What’s even more ironic is that a group of people who are passionate to defend from discrimination and claim their rights as the same to any other member of society can also be so equally discriminating of another group of society who face many if not all their same challenges. For example, as I pointed out above, one of the stereotypes often peddled about bisexual people is that they are ‘undecided’ in terms of their sexual preference/identity. The majority of proponents of these and many stereotypes about bisexual people are people who are exclusively homosexual. In reality, both these subsets of people form a larger group of people most commonly banded together as ‘gays’. The banding together is in fact a blessing to these same people, forming greater majorities in the fight for the things that are often fought for: freedom of speech, representation, and other basic human rights. However, once you take away the common struggle, us human beings prefer to struggle against each other, smaller minority groups, the next person lower in the rank, the poorer, the more unfortunate, the weaker in the pecking order.
Just as an educational exercise I’d like to relate some of the other prejudices I hear banded around about bisexual persons:
-They’re not really gay, they’re just promiscuous and would have sex with anyone who was willing.Sound familiar? Wherever a group of people congregate, smaller cliques of people will form. Why? It’s human nature. It’s part of the process of self-identity. Often we define things for what they’re not. We define ourselves similarly by what we’re not. We’re not like that other group of people, those bad people. Our own societal group is better, it’s right, it’s better than all other alternatives. As we do this we define ourselves: we’re good people, we’re consistent people, we’re loyal people, we are good and worthy human beings. We overlook our flaws: the prejudice, the discrimination, the often derogatory language we use towards the “other” groups. And yet, it is absolutely essential to form our own identity, to define ourselves, to believe we are good and just human beings. The important thing is that once we reach this level of identity we continue to challenge our perspective - to be truly open-minded!

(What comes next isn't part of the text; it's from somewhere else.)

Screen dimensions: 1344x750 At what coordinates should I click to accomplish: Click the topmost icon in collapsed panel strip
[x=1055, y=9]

-They not really gay, they’re just with a homosexual partner at the moment until they find what they really want: a heterosexual partner.

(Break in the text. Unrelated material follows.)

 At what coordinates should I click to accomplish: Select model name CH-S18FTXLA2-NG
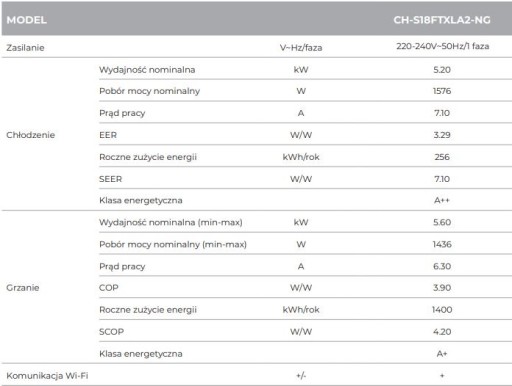click(x=442, y=20)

-Bisexual people are promiscuous, they have no loyalty, and they’ll always leave you for the next best thing.
-They’ll always leave you for an opposite gender person.
-They’re just experimenting; they’ll go back to being heterosexual eventually.
-They only care about sex.
-They can’t commit because they can’t even “commit” to either being gay or straight.
-They’re actually just straight people.
-They have to like either men or women MORE.... this more often comes up in the form of a question.
-They just haven’t decided (or figured out) yet whether they’re gay or straight.... They NEED to make this DECISION!
-They’re bad people who only want sex from you.
-They’re just plain bad people...
...A quote:
"AIDS. Homosexual. Gay. Lesbian. You think these are names that tell you who a person sleeps with, but they don't tell you that. No. Like all labels they tell you one thing, and one thing only: Where does an individual so identified fit into the food chain, the pecking order? Not ideology or sexual taste, but something much simpler: clout. Not who I fuck or who fucks me, but who will come to the phone when I call, who owes me favors. This is what a label refers to. Now to someone who does not understand this, a homosexual is what I am because I have sex with men, but really this is wrong. A homosexual is somebody who, in 15 years of trying cannot get a pissant anit-discrimination bill through the city council. A homosexual is somebody who knows nobody and who nobody knows. Who has zero clout. Does this sound like me, Henry? I have sex with men. But unlike nearly every other man of whom this is true, I bring the guy I'm screwing to the White House and President Reagan smiles at us and shakes his hand." -Roy Cohn in Angels in America, by Tony Kushner.